Biomass consumption rates
To quantify the effects of disturbance and water deficit on the colony biomass consumption rates, we marked 32 active colonies of A. balzani in a subset of seven plots, and 21 active colonies of A. rugosus in a subset of eight plots. We sampled each focal colony twice, one time during the wet season (March – July) and a second time at the dry season (August – February). To calculate biomass consumption, we captured all ants carrying plant fragments (leaves, flowers, stalks, and seeds) at 15-min intervals on the colony trail during the peak of daily activity (see the previous section). Thus, each colony was sampled for a total period of 30 minutes, totalling 26 h and 30 minutes of field sampling. Plant fragments were packed in plastic bags for transportation, then transferred to paper bags and dried in a stove to a constant weight at approximately 60°C for dry weight determination. All ants were carefully released back on the trail. Based on fragments weight, we calculated the biomass-based consumption rate per colony by summing daily totals from the 5-minutes hourly observations described above (see also Wirth et al. 1997, Urbas et al. 2007, Siqueira et al. 2018 for more details on methodology).
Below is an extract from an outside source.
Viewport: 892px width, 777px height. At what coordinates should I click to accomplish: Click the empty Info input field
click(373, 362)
We also determined the biomass harvested per hectare per year (i.e. considering the colony density in the area). Firstly, we calculated the average biomass collected by each colony between the two seasons. Secondly, the biomass collected by all colonies sampled within the same area was added together and the proportion corresponding to one hectare was determined, considering the density of colonies in the area for each LCA species, obtaining the biomass harvested by the colonies per hectare per year for each plot.
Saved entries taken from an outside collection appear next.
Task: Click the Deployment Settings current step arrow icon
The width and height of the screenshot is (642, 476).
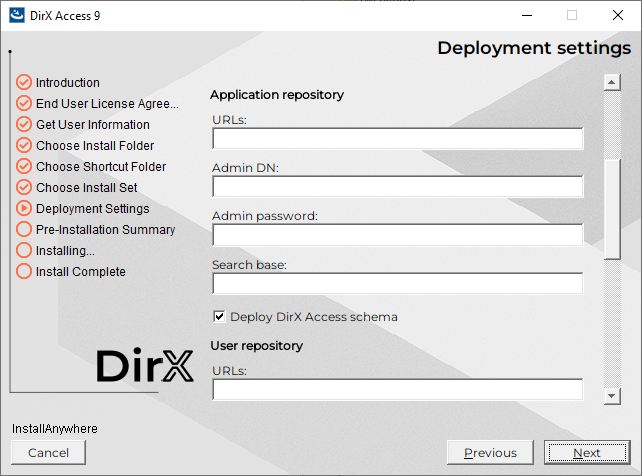Action: [x=24, y=209]
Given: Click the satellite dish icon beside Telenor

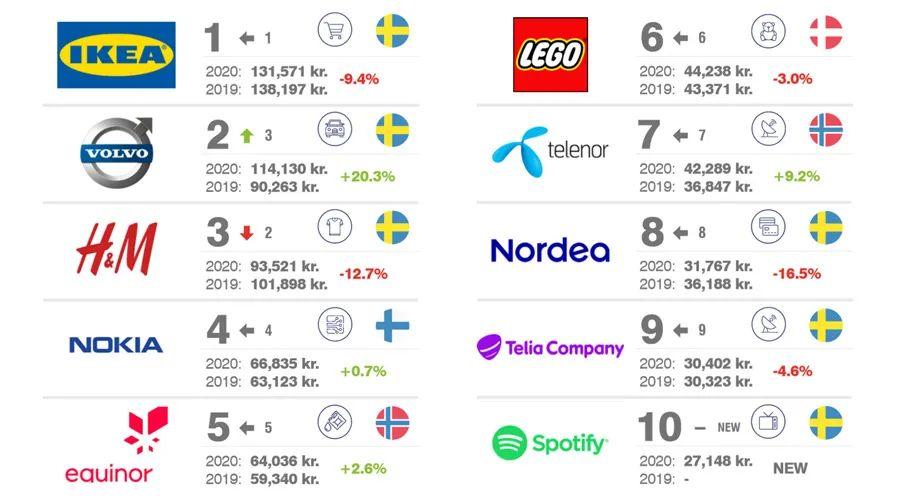Looking at the screenshot, I should (769, 129).
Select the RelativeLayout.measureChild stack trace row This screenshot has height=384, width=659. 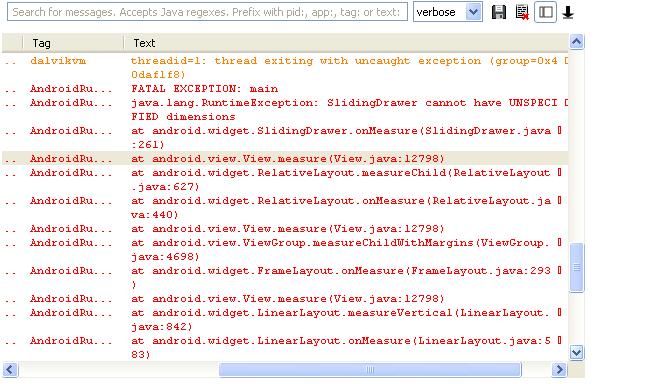click(x=285, y=179)
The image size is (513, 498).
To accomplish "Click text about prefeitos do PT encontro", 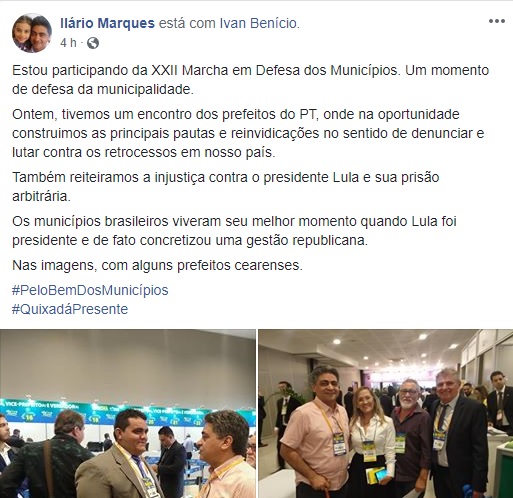I will coord(248,133).
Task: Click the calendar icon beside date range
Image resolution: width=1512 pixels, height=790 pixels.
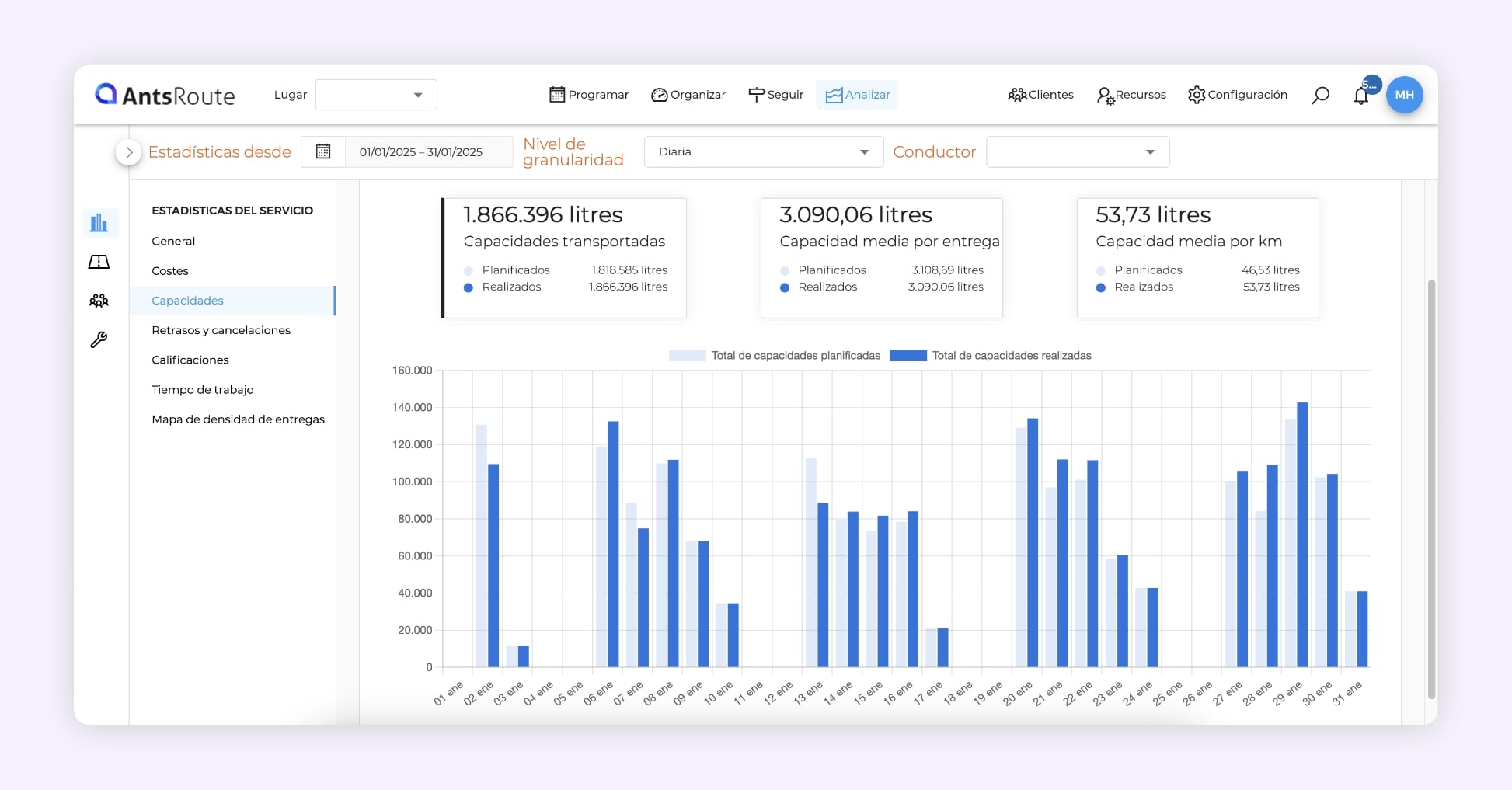Action: (323, 151)
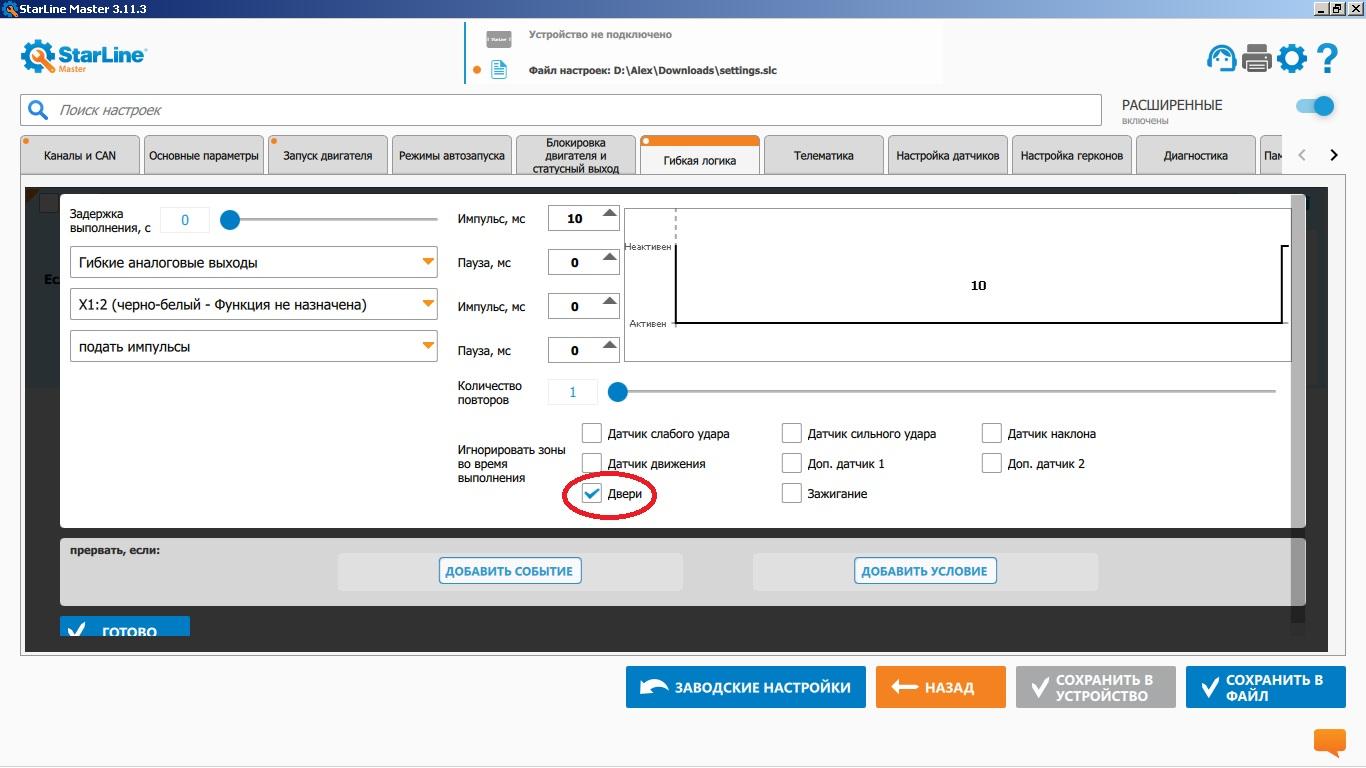Image resolution: width=1366 pixels, height=768 pixels.
Task: Open the support headset icon
Action: pyautogui.click(x=1221, y=58)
Nutrient concentration in plant material harvested by colonies
To determine the nutrient concentrations of plant material harvested by the ants, we collected at least 1 g of dry weight per colony from 21 colonies of A. balzani and 20 colonies of A. rugosus, using the same sampling method as for the above-described biomass harvest at 15-min intervals on the colony’s foraging trails during the peak of daily activity. The harvested plant fragments collected were packed in paper bags and dried at 40-50 °C by 48 h, identified and stored in clean plastic bags. The dry samples were first ground using a planetary ball mill (PM 200, Retsche ®) for 10, 15 or 20 minutes depending on the hardness of the material. We obtained a loose plant powder that was weighed to one gram per sample and packed into a polyethylene pill of 20 mm internal diameter and covered with 6-µm-thick polypropylene film (Mylar®). We placed the polyethylene pills in an energy-dispersive X-ray fluorescence spectrometer, model EDX 720 from Shimadzu, which consists of a rhodium tube for generating X-rays, a sealed chamber for sample analysis in a vacuum atmosphere, and a Si(Li) detector to measure the induced radiation. We selected magnesium, phosphorus, chlorine, potassium, calcium, manganese, iron, zinc, strontium, and sulphur as nutrients to assess their concentrations in the plant material harvested by the focal colonies. We also quantified total carbon and nitrogen in the plant material with an elemental analyser EuroVector (EA3000) coupled to an isotopic ratio mass spectrometer Denta V Advantage (Thermo Scientific). We used the elemental analyser configured with a CHN reactor filled with chromium oxide, reduced copper wires and silver cobalt oxide, a water adsorption trap (magnesium cobalt) and a chromatographic separation column.